* Given request
Copy the records word for word, everything from the line containing "The image size is (1385, 757)." down to the line containing "click(x=127, y=120)", both of those lines included. Omit the pictures from your copy.
● ● ● ● ● ● ●
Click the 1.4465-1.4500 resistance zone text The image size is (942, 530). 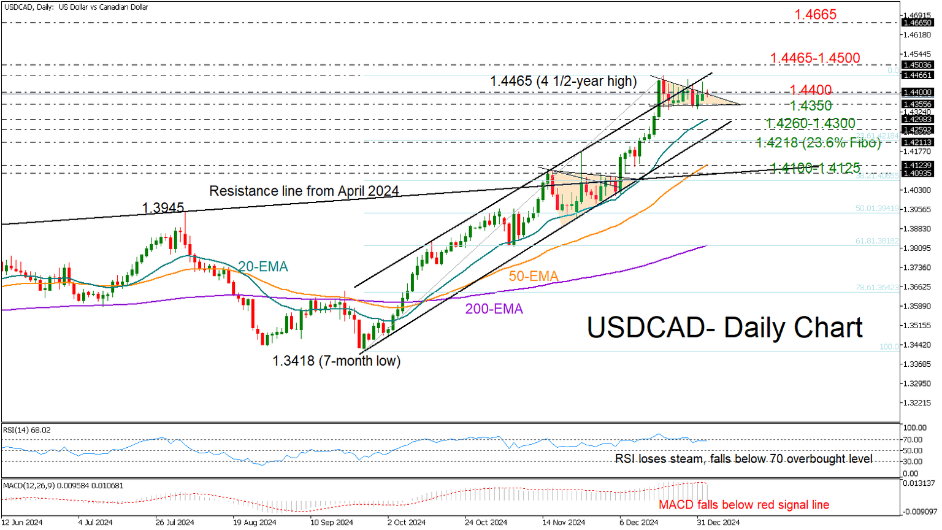816,58
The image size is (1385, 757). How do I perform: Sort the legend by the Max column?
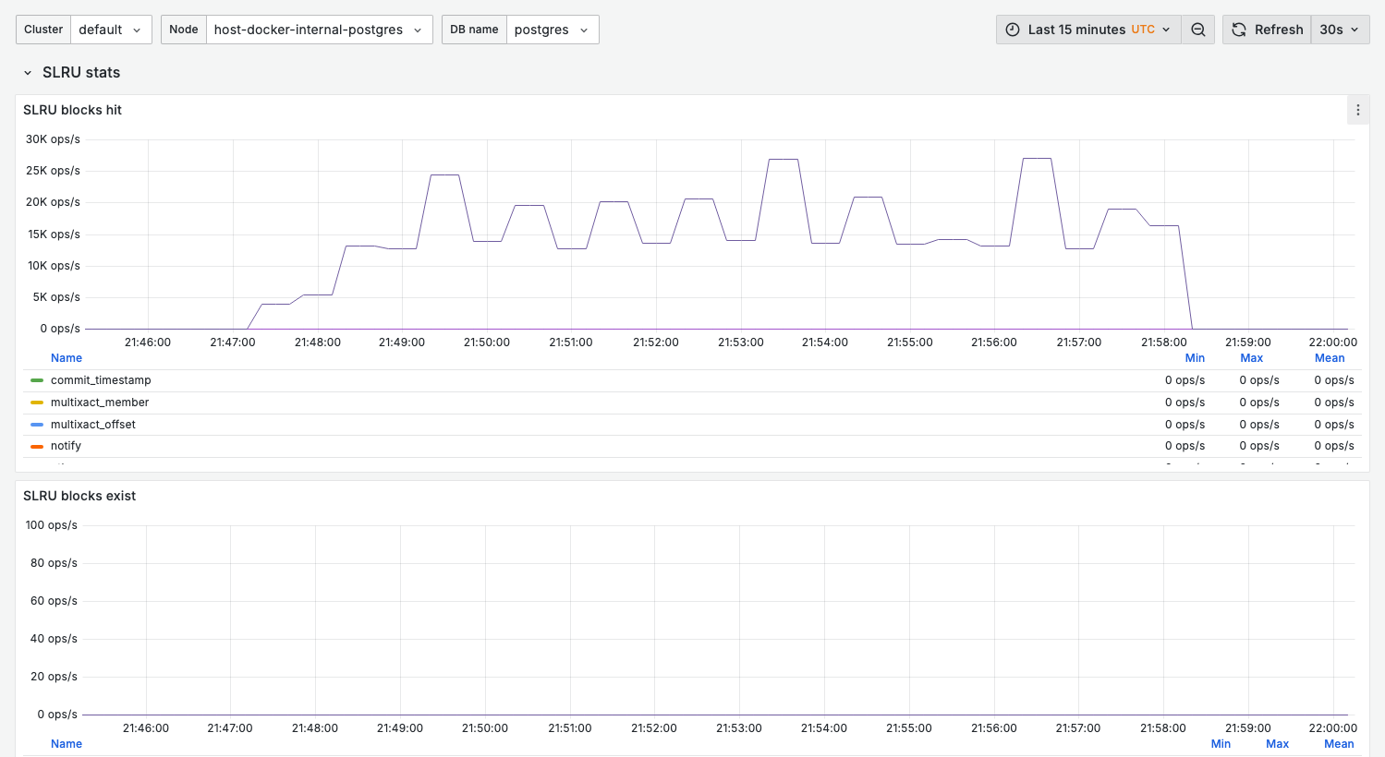pos(1251,357)
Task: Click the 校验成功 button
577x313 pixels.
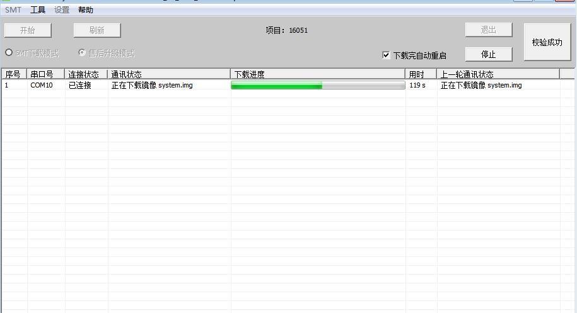Action: [x=547, y=42]
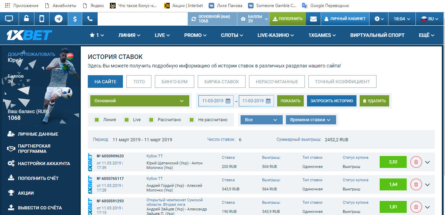Toggle the Live checkbox filter
The width and height of the screenshot is (445, 215).
click(x=127, y=120)
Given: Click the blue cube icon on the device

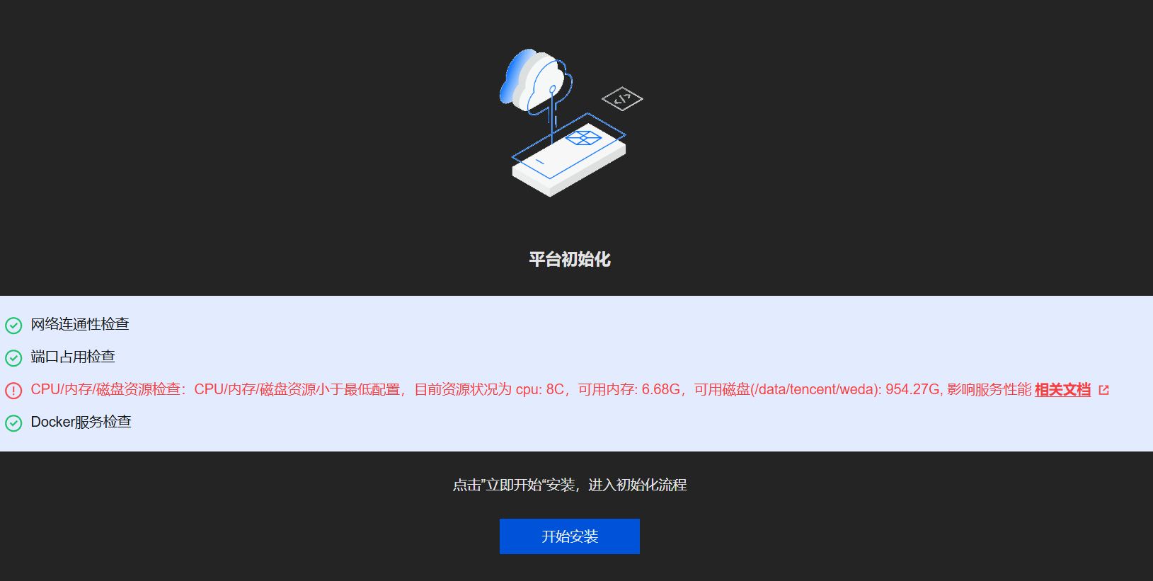Looking at the screenshot, I should (583, 137).
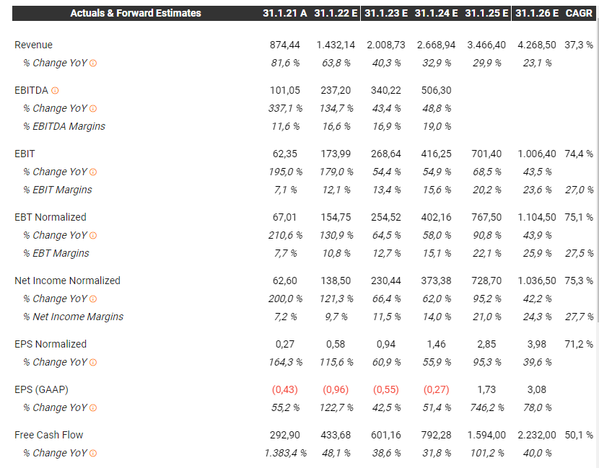
Task: Select the Free Cash Flow row label
Action: [x=48, y=435]
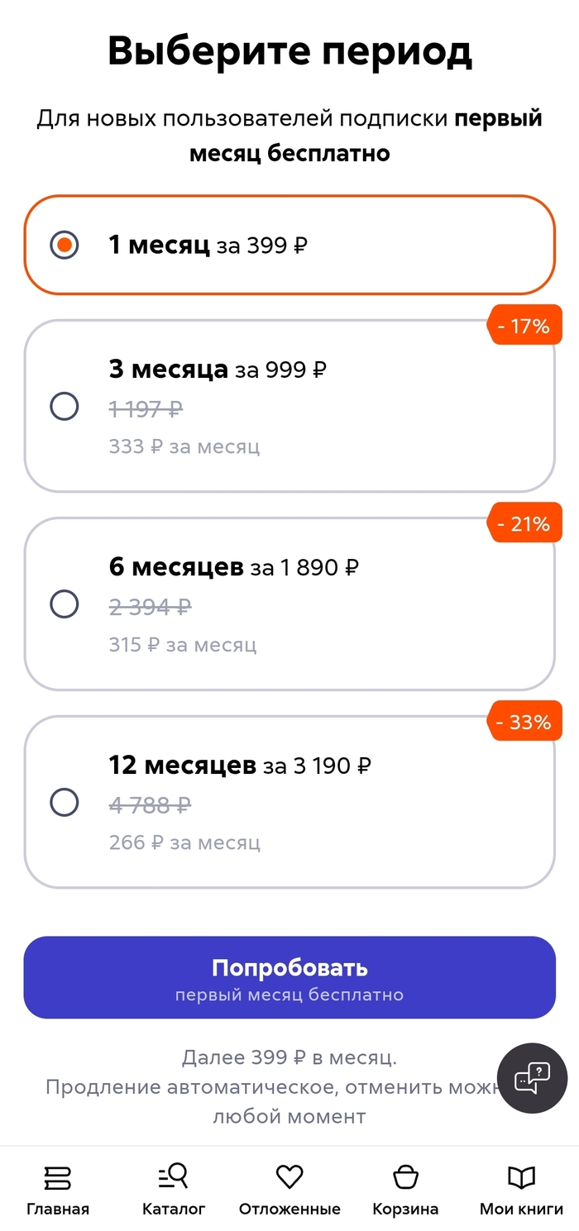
● ● ● ● ● ● ●
* Reply to the exercise
The image size is (1385, 757). How do I perform: Sort the legend by the Max column?
pos(1251,357)
Task: Click the 校验成功 button
577x313 pixels.
Action: [x=547, y=42]
Toggle the Live checkbox filter
The width and height of the screenshot is (445, 215).
click(x=127, y=120)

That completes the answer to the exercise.